Data records
┌──

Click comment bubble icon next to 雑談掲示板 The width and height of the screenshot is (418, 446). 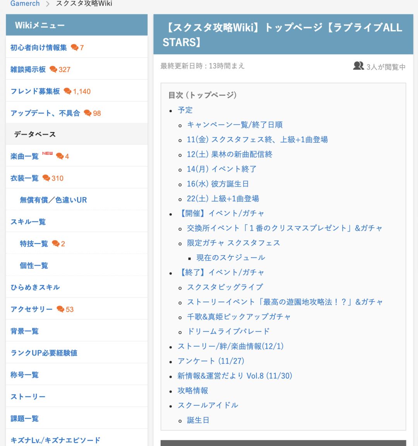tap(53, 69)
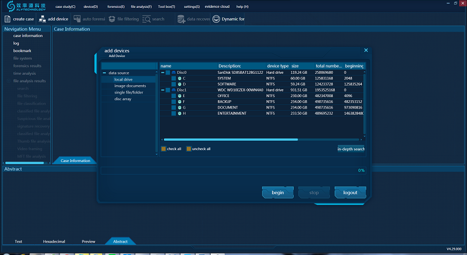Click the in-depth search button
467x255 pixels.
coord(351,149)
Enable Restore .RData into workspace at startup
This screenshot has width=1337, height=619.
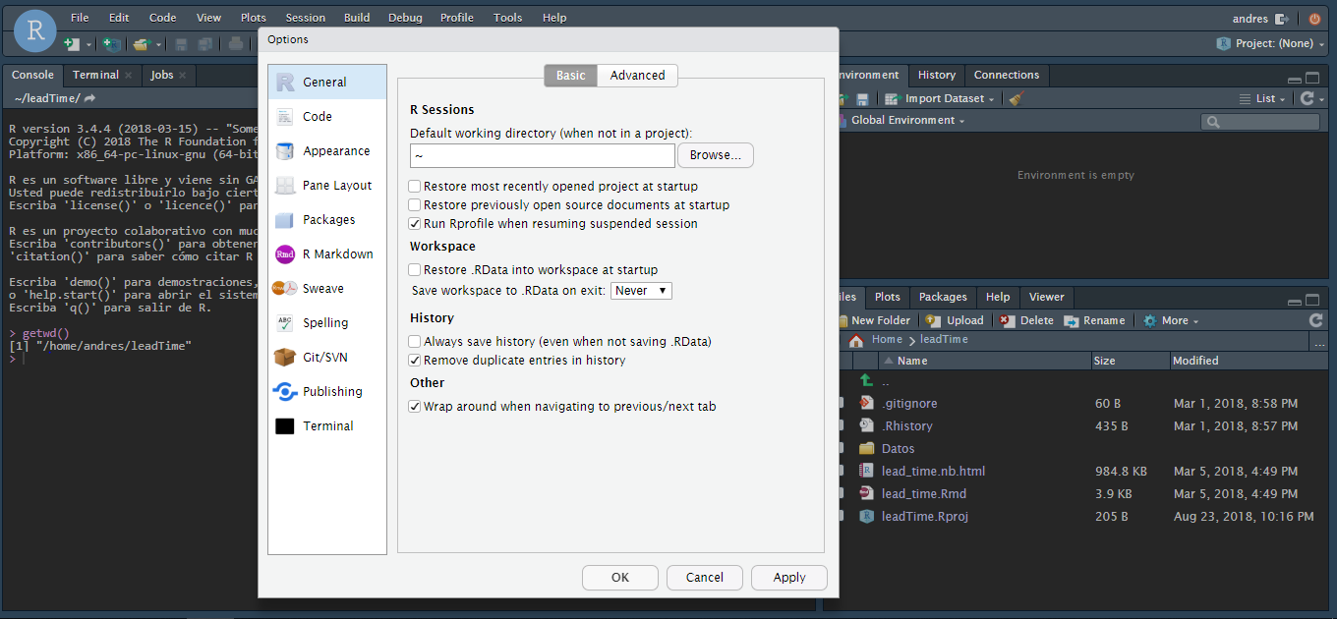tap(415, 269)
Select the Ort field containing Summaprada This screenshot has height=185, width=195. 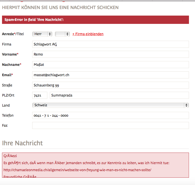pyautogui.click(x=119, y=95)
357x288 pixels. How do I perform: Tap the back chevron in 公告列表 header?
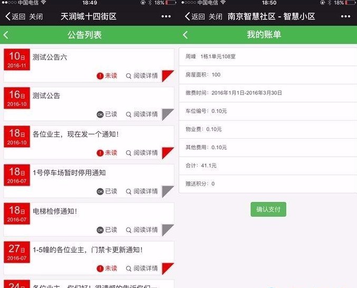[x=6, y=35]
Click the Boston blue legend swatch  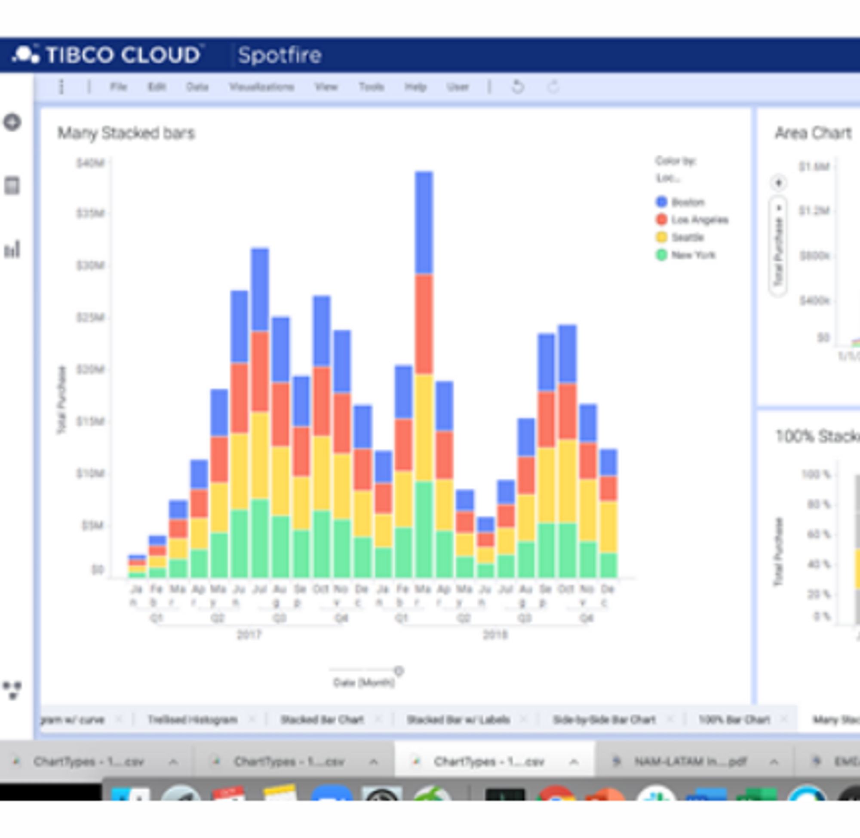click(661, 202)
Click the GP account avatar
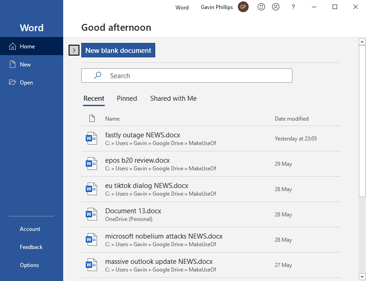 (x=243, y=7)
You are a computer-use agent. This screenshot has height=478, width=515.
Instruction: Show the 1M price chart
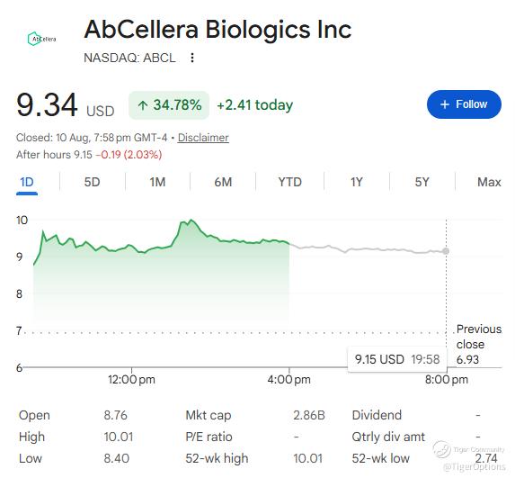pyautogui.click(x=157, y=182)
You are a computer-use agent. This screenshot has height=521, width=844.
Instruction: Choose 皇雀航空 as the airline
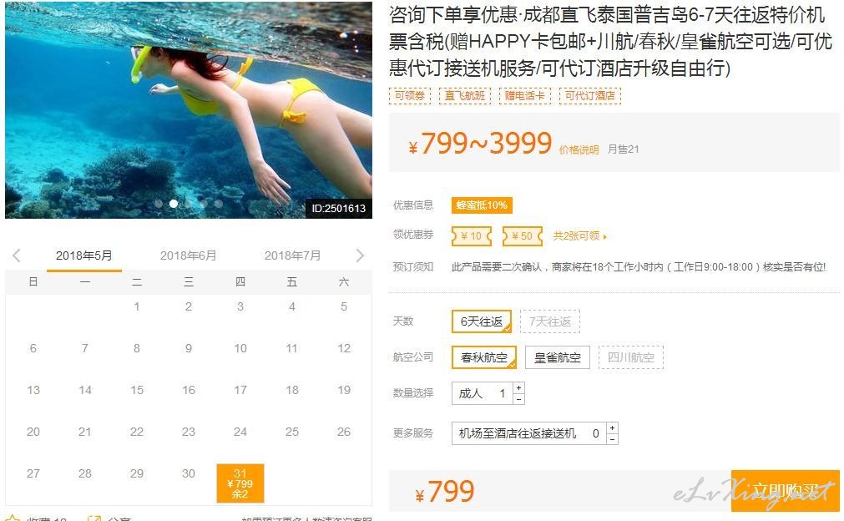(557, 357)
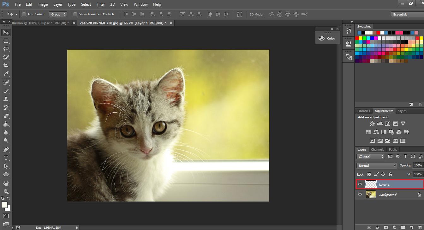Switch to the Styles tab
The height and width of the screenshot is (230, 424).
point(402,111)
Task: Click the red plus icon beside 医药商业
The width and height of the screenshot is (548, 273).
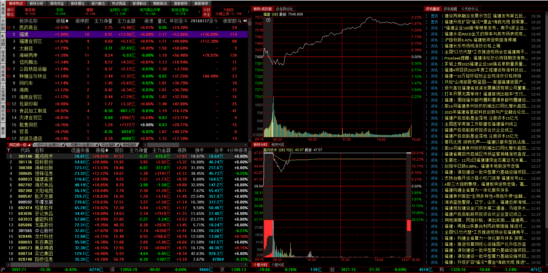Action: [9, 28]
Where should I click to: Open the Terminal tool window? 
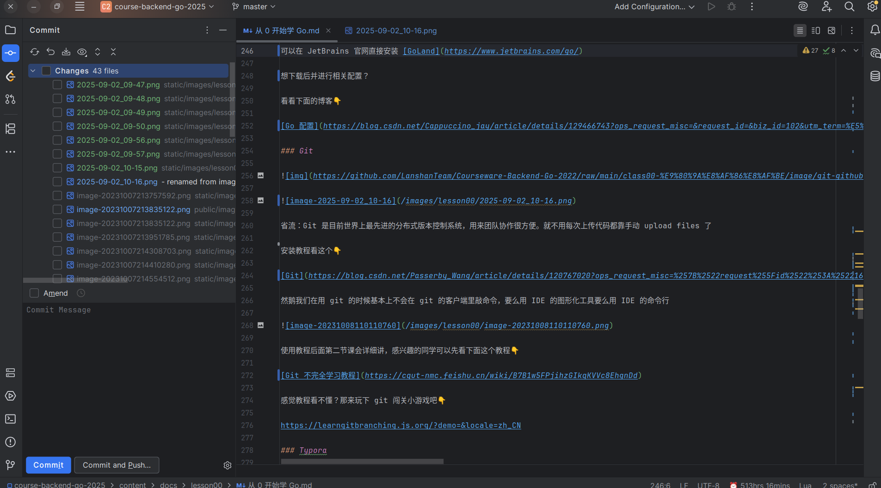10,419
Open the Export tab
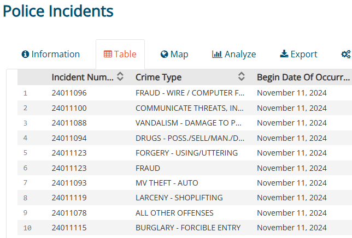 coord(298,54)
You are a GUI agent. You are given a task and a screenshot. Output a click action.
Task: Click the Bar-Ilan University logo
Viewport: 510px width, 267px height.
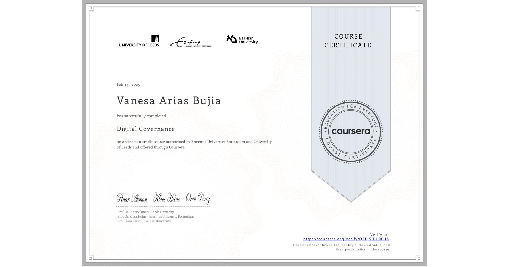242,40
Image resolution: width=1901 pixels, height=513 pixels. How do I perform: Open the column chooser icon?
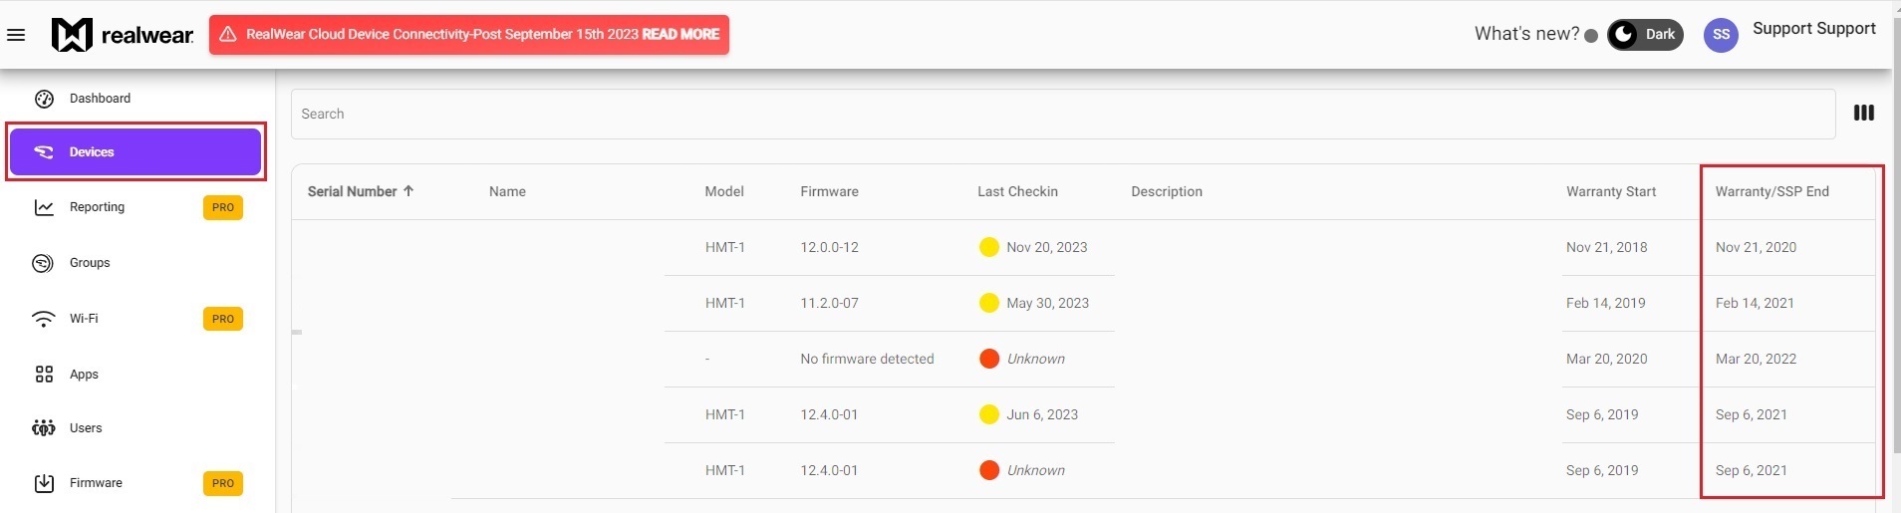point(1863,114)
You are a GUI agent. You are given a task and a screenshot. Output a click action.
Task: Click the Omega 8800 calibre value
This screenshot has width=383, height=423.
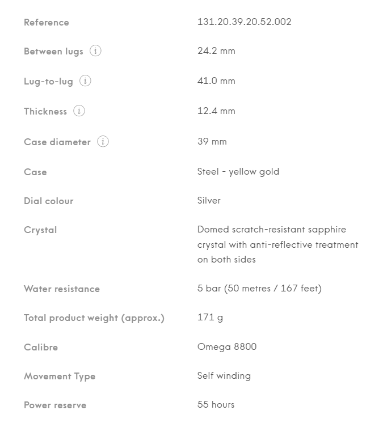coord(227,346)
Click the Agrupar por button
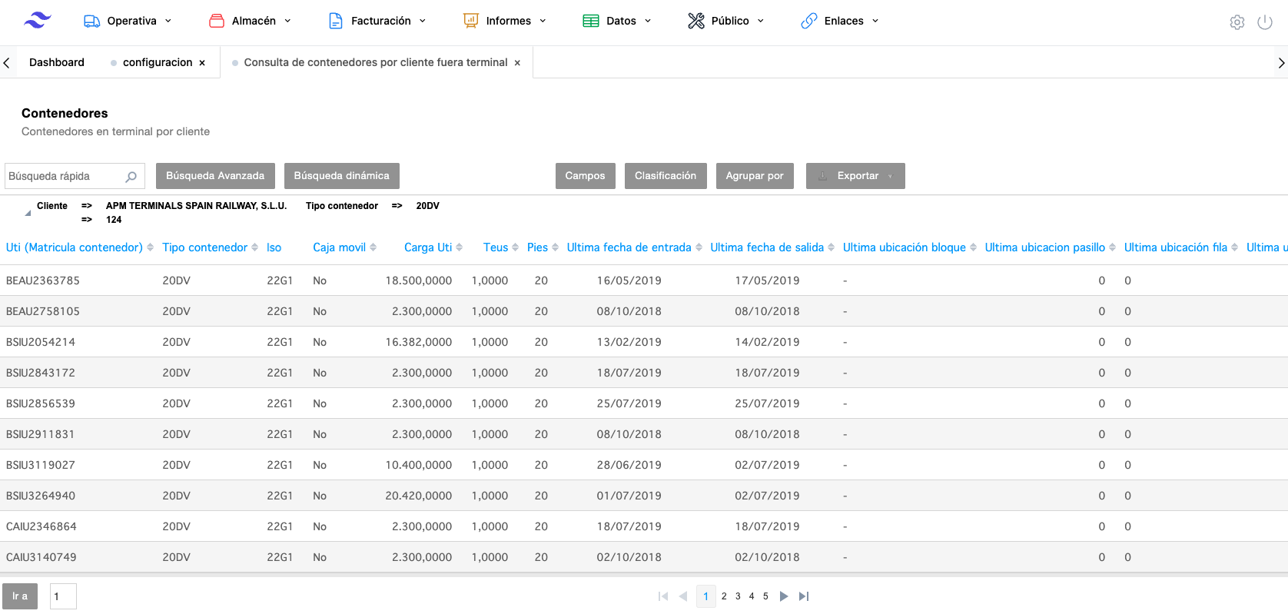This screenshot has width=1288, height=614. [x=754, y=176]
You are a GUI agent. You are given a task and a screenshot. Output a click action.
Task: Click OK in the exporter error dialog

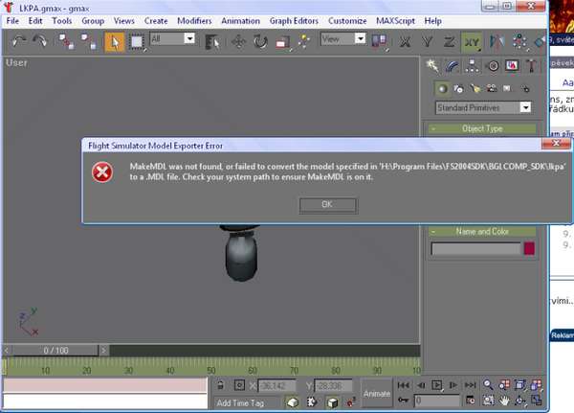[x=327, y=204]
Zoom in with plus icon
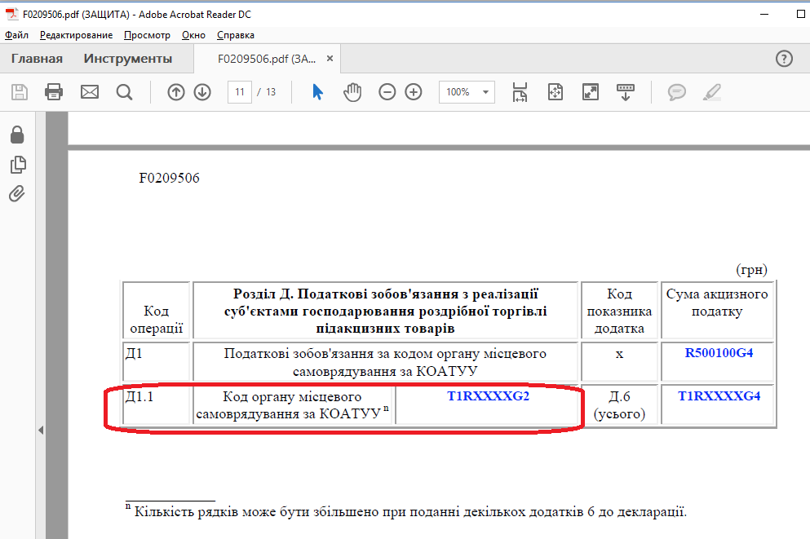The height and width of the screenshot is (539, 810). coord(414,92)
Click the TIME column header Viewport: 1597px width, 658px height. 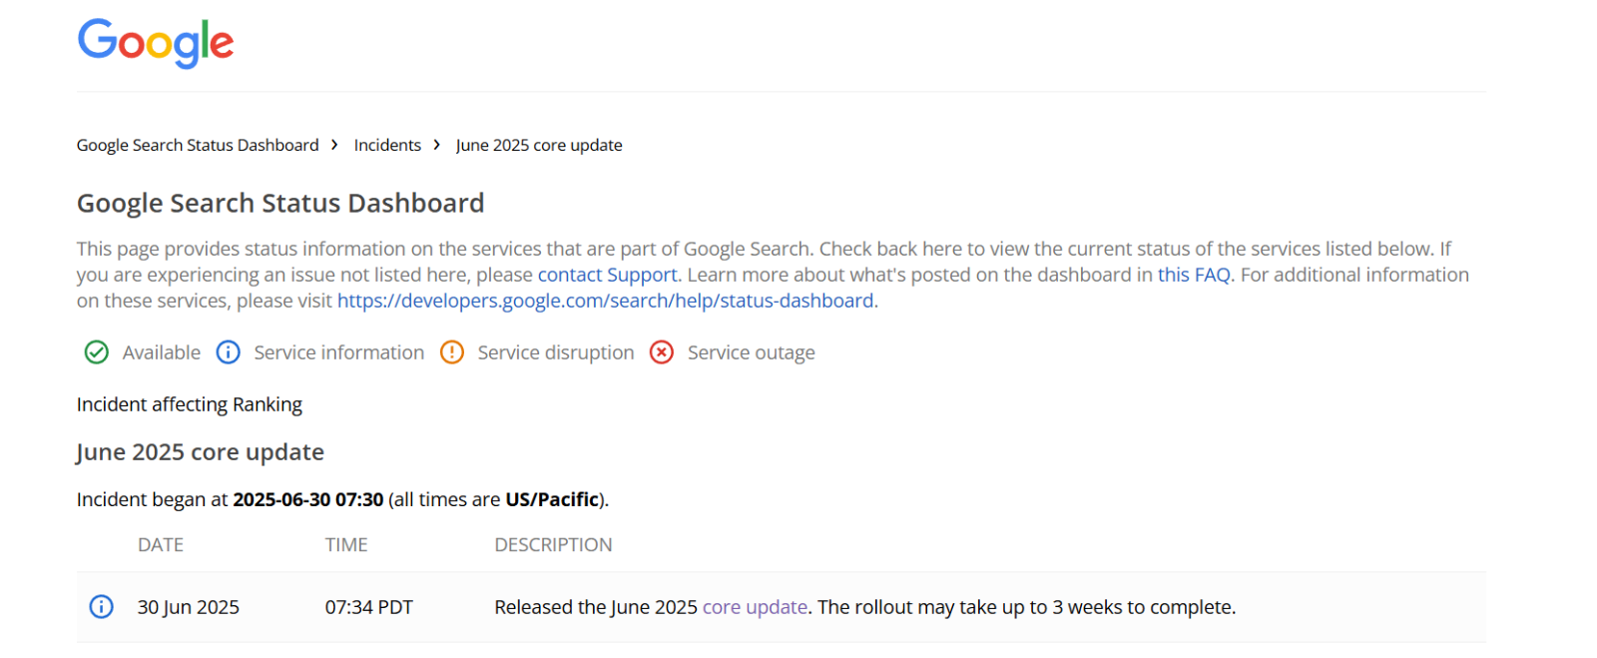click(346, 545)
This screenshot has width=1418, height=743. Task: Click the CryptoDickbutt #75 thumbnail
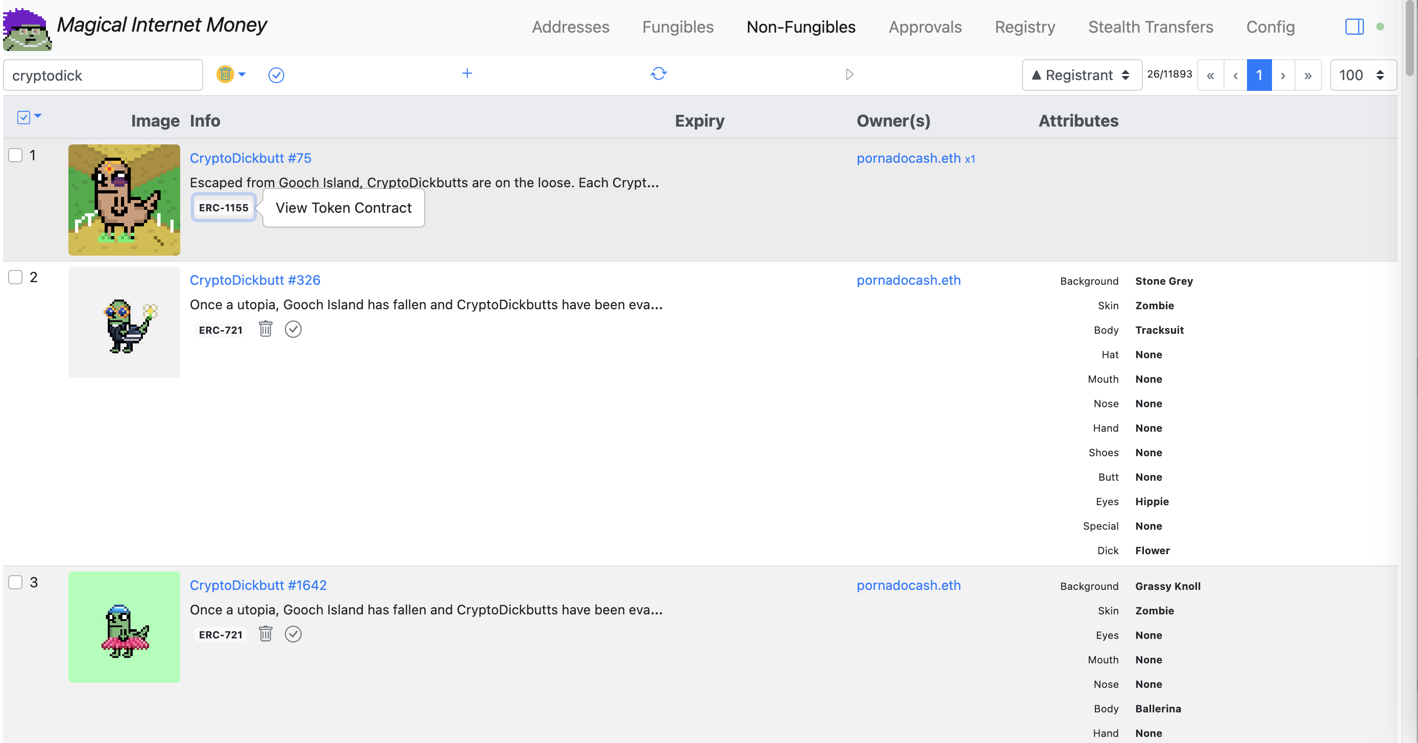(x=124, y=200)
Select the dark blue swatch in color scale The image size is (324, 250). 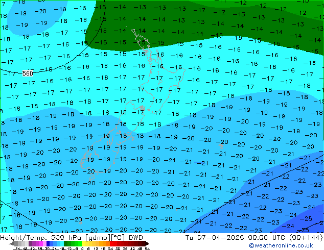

└──

◆ Task details
Print the lines of the entries above exactly, beginning with the line that contains "This screenshot has width=1418, height=743." and continuing through the end of the entries, both ends included. Leave the pictures out of your answer.

◆ Exercise result
This screenshot has width=1418, height=743. Task: Click the CryptoDickbutt #75 thumbnail
(x=124, y=200)
Select the dark blue swatch in color scale The image size is (324, 250). 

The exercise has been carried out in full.